Robert Dunham, director of the nonprofit Death Penalty Information Center, said changing the law in Florida to allow non-unanimous death verdicts based on the Cruz case would be a mistake. Before the law changed to require a unanimous vote for the death penalty, he said, Florida had more death row exonerations than any other state.
“If you’re going to look at the Parkland outcome and decide you don’t like it so you’re going to change the system, you are making a disastrous decision,” he said.
Many of the survivors and victim family members who spoke Tuesday told Cruz the pain he inflicted will trail them for the rest of their lives.
Stacey Lippel, a language arts teacher who narrowly escaped after closing and locking the door to her classroom, said her statement Tuesday brought “just a crumb of closure.”
“You don’t know me, but you tried to kill me,” she said, mentioning the bullet scar on her arm. “I see you in my nightmares and in my daydreams. … My hope is that you die, sooner rather than later.”

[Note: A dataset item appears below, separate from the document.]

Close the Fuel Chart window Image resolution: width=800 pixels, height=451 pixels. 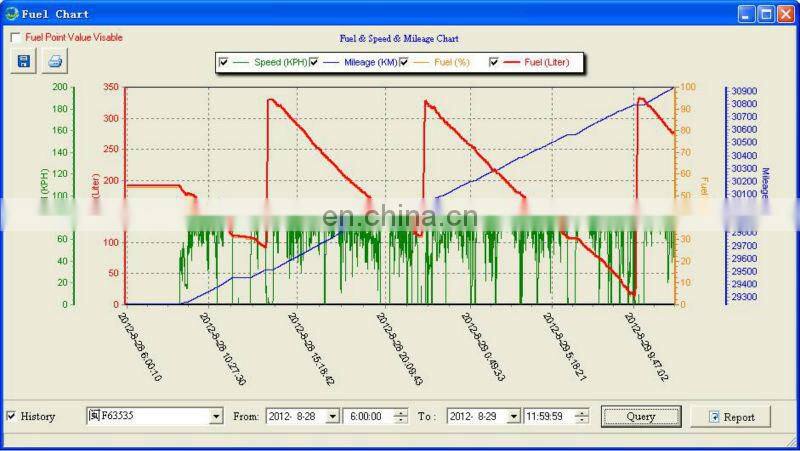784,14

Most victims also directed their anger at Cruz’s defense team, which argued that the gunman’s troubled upbringing was a mitigating factor against the death penalty. They said Cruz was “broken” and suffered brain damage. The jury was directed to consider 41 mitigating circumstances, including factors such as mental illness that would spare Cruz from a death sentence even if he met all the other requirements.
“Mitigating factors did not exist,” said Patricia Oliver, whose 17-year-old son, Joaquin, died in the shooting. “You built that, the evil in this system.”
She said the defense attorneys’ behavior was “shameful, despicable.” At one point, she slapped the podium for emphasis and said “karma” will find them.
“This is what you all will face for the rest of your miserable lives,” she said. “Your sleepless nights, where you will hear your heart pounding, will be filled with regrets because the only real victims were the ones he massacred. And karma will eventually catch up to you all.”
Public defender Melisa McNeill asked the judge to instruct the speakers not to make personal comments about members of the defense team or their families. Scherer noted her argument but did not impose any restrictions on family statements.
Anne Ramsay, whose 17-year-old daughter died in the shooting, said the sense of injustice her family has experienced started with the massacre but did not end there. She said officials at the hospital her family hurried to after the shooting seemed to know her daughter’s fate but instead of consoling them sent them to a hotel near the school that police were using as a gathering area for families.
“So we went and sat for hours and hours, listening to the screamings and howlings of all the other families,” Ramsay said. “We were there until about 3 a.m., when we were the last family to be looked at. There was one family left, my family, the Black family, left until the end. What I have to say to the sheriff’s department, when people say Black lives matter, that’s how we are treated.”
She said her daughter, Helena, could have helped change that treatment for the better if she had lived.
“You took away an angel that day that could have made a difference in society,” she said.
Petty, whose sister Alaina was killed, said the jury’s verdict sent the wrong message.
“What we’ve been told here is that 17 lives are worth nothing if you can make enough excuses for your actions,” she said.
While Cruz will have a roof over his head, a bed and a plate of food for each meal, “my sister’s body is food for carrion,” Petty said. “Her roof is six feet of dirt, and her bed is a coffin.”
“She died scared,” she said. “She tried to hide behind a desk, and he shot her multiple times, they said, with one of the bullets hitting her heart. She died alone, on a dirty classroom floor. … The last time I saw her sweet face was when she was lifeless and cold, laying in a coffin. If I want to visit or talk to her, I have to drive to a cemetery and talk to a plaque with her name on it.
“Alaina will never grow up. He stopped her at 14.”